Set down, word for word, everything in the court opinion below from "Bruce M. Boogaard, City" down to "Acting Presiding Justice.".

### [SUPPLIED PASSAGE]
= = = = = = =
City of Chula Vista v. County of San Diego

Decision Date09 March 1994
Docket NumberNo. D018644,D018644
Citation29 Cal.Rptr.2d 89,23 Cal.App.4th 1713
CourtCalifornia Court of Appeals Court of Appeals
PartiesCITY OF CHULA VISTA, Plaintiff and Appellant, v. COUNTY OF SAN DIEGO, Defendant and Respondent; APPROPRIATE TECHNOLOGIES II, INC., Real Party in Interest and Appellant.

Bruce M. Boogaard, City Atty., Chula Vista, John M. Appelbaum, Deputy City Atty., San Francisco, Worley, Schwartz, Garfield & Rice and Charles V. Berwanger, San Diego, for plaintiff and appellant.

Lloyd M. Harmon, Jr., County Counsel, Diane Bardsley, Chief Deputy, Scott H. Peters and Mark C. Mead, Deputies County Counsel, for defendant and respondent.

Latham & Watkins, David L. Mulliken and Daniel E. Butcher, San Diego, for real party in interest and appellant.

WORK, Acting Presiding Justice.

The City of Chula Vista (City) appeals a judgment 1 dismissing its action after the court sustained demurrers by the County of San Diego (County) and Appropriate Technologies II, Inc. (Aptec) without leave to amend. The City had petitioned for writ and other relief after the County approved an agreement allowing Aptec to continue to operate its hazardous waste transfer and treatment facility for five years. The court found the City's claims were barred by the statute of limitations in PUBLIC RESOURCES CODE SECTION 211672, subdivision (d). Because we conclude the City's action is barred by the 180-day limitations period in that statute and it is not reasonably possible its petition can be amended to state a cause of action, we affirm the judgment.
= = = = = = =
### [DATA SECTION]
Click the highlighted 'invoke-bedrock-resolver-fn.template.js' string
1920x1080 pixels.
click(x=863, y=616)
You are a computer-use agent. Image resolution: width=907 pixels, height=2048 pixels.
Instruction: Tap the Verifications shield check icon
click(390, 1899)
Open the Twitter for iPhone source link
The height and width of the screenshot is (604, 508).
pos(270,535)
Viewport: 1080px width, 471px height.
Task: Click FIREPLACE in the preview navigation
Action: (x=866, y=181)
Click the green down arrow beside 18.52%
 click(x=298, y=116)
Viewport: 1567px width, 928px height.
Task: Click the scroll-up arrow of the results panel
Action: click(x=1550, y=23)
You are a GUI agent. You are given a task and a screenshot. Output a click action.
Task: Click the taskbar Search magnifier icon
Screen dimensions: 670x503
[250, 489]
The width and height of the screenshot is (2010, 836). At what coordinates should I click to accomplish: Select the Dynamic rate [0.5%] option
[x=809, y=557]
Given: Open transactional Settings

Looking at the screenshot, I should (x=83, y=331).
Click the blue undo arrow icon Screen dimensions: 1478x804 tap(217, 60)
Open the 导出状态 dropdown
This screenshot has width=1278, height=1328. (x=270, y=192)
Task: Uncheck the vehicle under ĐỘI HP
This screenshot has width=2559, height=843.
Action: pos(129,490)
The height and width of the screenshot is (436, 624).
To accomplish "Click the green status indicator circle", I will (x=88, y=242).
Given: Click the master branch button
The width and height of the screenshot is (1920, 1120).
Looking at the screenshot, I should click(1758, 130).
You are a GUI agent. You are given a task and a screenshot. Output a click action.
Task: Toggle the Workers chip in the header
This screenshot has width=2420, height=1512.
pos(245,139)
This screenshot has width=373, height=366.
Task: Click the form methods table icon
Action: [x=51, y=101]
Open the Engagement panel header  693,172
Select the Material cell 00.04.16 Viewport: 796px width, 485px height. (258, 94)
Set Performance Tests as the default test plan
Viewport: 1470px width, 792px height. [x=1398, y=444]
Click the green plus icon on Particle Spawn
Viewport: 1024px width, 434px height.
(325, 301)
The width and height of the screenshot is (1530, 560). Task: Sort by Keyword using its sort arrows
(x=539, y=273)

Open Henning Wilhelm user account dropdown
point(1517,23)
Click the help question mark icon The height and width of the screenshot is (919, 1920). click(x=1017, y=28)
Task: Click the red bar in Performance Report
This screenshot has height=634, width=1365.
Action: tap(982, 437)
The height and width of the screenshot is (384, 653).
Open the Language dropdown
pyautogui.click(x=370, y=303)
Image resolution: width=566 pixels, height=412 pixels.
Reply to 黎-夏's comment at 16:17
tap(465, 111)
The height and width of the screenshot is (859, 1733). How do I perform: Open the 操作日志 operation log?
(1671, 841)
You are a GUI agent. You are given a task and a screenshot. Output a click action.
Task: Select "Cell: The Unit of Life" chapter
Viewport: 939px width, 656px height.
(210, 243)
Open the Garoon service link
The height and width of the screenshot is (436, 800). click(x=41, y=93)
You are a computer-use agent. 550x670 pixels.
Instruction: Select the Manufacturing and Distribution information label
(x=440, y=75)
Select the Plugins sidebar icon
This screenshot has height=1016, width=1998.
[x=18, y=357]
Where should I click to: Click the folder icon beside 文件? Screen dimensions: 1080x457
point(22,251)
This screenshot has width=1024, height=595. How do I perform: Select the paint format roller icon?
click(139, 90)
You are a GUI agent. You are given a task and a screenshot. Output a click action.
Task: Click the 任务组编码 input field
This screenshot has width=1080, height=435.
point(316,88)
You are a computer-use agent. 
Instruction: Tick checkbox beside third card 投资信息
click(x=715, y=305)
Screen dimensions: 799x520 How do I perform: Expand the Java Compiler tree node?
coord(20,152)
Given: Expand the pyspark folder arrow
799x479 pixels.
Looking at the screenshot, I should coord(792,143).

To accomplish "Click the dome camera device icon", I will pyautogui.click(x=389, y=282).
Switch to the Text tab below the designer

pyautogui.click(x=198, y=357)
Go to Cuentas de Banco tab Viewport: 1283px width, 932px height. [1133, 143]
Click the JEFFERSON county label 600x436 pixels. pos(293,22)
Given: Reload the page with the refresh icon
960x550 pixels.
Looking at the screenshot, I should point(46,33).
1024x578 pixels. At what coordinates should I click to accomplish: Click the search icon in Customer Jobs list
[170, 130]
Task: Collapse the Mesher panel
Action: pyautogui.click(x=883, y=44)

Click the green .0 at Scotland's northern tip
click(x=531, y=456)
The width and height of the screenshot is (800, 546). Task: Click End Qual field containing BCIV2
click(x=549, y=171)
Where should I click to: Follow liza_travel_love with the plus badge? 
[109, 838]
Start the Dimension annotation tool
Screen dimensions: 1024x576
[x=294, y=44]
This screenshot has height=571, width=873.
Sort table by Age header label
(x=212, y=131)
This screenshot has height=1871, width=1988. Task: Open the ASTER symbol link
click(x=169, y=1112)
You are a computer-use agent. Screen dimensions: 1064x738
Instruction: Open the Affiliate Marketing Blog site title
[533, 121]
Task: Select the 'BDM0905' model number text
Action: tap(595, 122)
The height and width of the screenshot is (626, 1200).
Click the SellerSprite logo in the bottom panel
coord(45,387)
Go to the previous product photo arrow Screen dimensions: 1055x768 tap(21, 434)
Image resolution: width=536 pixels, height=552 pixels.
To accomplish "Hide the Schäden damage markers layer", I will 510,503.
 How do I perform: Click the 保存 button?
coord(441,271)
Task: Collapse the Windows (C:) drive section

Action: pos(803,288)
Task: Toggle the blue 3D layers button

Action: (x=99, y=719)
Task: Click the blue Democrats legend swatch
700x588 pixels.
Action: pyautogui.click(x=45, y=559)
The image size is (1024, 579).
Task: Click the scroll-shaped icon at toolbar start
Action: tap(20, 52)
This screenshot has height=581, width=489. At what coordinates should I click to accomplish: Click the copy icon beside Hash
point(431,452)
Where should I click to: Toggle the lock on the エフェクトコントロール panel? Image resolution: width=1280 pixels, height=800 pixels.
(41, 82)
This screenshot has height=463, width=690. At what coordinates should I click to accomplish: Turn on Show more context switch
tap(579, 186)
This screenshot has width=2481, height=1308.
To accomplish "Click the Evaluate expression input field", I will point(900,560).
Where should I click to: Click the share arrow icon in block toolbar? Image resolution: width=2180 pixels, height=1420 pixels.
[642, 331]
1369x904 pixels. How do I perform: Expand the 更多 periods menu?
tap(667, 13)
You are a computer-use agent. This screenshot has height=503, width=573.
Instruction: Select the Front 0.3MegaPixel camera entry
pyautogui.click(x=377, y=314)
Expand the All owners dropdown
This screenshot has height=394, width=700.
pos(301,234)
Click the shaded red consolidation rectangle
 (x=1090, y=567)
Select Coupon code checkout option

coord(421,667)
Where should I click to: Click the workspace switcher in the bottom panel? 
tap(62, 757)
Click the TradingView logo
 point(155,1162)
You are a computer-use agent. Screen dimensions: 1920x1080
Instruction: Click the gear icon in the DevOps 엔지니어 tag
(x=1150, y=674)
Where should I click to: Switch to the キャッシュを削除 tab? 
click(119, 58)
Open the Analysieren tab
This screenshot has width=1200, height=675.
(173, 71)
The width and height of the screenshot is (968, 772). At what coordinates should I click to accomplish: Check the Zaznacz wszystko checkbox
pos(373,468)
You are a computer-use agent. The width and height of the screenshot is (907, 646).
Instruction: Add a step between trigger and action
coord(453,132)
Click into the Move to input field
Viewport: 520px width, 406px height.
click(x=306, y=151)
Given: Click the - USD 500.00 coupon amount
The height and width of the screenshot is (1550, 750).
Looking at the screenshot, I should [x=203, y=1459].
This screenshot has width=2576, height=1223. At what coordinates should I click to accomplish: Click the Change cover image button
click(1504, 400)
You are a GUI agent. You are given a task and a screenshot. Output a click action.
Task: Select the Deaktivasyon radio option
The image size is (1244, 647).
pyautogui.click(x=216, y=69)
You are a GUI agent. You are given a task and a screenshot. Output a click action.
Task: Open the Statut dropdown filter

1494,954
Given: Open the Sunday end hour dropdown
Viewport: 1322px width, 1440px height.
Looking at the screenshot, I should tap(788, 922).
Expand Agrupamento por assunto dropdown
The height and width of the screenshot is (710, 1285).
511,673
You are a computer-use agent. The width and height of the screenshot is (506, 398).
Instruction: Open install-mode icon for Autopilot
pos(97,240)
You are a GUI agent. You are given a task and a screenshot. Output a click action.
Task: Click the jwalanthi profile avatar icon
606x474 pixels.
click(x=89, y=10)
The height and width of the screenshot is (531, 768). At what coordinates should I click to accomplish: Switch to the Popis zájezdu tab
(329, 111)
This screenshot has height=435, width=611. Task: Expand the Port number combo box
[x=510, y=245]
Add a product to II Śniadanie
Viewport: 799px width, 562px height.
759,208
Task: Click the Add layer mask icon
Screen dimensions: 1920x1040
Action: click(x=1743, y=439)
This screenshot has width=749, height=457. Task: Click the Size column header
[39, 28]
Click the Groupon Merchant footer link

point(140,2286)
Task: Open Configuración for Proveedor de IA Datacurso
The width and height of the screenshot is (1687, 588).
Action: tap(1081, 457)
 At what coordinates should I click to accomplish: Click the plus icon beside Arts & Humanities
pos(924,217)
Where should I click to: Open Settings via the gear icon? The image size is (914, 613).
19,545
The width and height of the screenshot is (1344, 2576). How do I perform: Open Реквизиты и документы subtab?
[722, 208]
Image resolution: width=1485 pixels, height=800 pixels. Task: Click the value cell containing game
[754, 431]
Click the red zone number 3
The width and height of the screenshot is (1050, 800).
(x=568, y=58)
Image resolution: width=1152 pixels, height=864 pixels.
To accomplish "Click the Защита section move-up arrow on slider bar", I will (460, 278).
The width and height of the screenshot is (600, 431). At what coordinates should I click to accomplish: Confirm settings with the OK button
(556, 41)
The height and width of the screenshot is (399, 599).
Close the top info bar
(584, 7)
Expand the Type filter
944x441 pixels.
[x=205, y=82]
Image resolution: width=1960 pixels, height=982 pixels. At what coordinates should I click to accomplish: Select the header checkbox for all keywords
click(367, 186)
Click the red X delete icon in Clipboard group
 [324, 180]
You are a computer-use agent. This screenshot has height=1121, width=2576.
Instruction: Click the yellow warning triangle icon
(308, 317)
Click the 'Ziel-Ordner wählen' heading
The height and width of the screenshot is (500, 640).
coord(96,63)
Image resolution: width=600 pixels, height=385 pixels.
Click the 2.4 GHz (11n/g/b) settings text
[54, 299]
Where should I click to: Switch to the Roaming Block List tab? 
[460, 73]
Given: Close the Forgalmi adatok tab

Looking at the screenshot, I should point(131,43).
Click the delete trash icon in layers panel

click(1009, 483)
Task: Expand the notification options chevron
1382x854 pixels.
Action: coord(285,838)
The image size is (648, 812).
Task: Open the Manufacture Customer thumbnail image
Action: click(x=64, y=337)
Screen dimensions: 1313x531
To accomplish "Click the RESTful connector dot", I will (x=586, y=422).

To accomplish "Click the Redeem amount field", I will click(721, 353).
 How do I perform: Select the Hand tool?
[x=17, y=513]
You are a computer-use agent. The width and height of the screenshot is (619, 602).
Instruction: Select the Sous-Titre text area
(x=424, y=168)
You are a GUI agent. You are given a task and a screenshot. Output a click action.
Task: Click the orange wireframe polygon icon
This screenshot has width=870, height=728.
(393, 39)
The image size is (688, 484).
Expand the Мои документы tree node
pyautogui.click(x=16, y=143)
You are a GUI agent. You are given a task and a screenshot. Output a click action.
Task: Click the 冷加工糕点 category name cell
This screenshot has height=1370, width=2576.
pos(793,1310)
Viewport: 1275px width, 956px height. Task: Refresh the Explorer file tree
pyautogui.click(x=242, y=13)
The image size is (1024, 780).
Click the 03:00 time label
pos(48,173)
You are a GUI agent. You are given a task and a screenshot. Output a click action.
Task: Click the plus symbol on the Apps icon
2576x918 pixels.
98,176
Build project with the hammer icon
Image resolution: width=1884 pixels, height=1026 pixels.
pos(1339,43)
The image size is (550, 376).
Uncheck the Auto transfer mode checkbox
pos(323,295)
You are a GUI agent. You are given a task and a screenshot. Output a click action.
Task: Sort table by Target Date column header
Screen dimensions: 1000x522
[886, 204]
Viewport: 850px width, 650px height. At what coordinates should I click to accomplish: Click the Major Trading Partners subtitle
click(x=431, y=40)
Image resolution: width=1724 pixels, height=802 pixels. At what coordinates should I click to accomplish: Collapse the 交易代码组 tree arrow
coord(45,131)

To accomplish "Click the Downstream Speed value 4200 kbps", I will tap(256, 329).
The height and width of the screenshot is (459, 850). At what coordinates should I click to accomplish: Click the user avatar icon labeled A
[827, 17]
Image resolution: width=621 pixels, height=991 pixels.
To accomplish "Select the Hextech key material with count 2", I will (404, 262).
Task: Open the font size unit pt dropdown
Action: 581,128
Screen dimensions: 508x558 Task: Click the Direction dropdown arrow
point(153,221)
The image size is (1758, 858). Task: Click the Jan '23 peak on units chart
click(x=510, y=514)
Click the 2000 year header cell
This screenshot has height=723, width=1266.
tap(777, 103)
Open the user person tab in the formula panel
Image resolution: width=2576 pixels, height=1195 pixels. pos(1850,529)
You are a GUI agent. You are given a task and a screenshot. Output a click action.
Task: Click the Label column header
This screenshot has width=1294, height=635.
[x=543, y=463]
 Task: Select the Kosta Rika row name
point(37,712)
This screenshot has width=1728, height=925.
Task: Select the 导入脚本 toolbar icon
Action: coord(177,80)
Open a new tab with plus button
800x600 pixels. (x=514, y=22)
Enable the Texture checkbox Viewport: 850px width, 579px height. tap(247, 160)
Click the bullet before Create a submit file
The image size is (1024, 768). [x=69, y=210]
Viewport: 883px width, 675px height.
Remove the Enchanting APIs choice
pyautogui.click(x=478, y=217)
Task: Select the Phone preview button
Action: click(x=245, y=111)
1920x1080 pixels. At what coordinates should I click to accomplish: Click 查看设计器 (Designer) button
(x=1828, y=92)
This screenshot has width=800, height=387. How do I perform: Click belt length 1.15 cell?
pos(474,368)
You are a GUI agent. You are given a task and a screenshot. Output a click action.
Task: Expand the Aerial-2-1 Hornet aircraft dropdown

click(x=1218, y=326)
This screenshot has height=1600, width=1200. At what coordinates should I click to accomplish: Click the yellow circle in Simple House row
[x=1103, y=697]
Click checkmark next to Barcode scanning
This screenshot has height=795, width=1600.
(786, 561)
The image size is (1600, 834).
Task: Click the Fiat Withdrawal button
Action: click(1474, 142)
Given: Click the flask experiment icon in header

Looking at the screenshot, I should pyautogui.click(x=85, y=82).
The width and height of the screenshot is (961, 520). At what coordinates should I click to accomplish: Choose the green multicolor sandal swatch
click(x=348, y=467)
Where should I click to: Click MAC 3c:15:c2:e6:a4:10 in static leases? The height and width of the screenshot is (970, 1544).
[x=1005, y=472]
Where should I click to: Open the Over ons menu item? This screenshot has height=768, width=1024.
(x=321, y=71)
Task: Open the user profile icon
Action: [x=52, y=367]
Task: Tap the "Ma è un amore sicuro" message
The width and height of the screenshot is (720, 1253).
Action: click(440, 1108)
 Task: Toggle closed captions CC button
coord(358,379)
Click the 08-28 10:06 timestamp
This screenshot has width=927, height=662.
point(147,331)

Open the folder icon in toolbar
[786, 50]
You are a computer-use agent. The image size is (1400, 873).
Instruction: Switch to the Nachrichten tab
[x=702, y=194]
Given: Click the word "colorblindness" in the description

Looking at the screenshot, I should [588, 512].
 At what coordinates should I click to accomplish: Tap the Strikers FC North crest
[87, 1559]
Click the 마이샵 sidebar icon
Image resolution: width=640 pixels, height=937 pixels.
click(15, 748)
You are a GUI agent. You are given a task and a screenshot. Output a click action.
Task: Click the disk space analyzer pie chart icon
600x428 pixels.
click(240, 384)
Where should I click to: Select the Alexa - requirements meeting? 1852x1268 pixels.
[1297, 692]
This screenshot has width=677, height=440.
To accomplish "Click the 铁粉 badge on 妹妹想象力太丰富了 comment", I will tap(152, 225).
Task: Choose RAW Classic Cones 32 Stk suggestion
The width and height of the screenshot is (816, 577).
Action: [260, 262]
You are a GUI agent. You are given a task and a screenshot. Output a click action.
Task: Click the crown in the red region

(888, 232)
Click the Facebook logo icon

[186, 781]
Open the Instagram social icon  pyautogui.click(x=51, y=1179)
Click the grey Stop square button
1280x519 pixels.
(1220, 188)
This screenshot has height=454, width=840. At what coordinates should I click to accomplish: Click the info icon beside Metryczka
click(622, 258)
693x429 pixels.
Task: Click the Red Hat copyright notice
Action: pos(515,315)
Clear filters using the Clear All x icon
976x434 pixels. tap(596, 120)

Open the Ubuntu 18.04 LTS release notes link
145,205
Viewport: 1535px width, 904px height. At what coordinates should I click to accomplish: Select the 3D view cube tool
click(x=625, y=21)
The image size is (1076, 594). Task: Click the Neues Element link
= = = = = = =
### [THE OUTPUT]
Bruce M. Boogaard, City Atty., Chula Vista, John M. Appelbaum, Deputy City Atty., San Francisco, Worley, Schwartz, Garfield & Rice and Charles V. Berwanger, San Diego, for plaintiff and appellant.

Lloyd M. Harmon, Jr., County Counsel, Diane Bardsley, Chief Deputy, Scott H. Peters and Mark C. Mead, Deputies County Counsel, for defendant and respondent.

Latham & Watkins, David L. Mulliken and Daniel E. Butcher, San Diego, for real party in interest and appellant.

WORK, Acting Presiding Justice.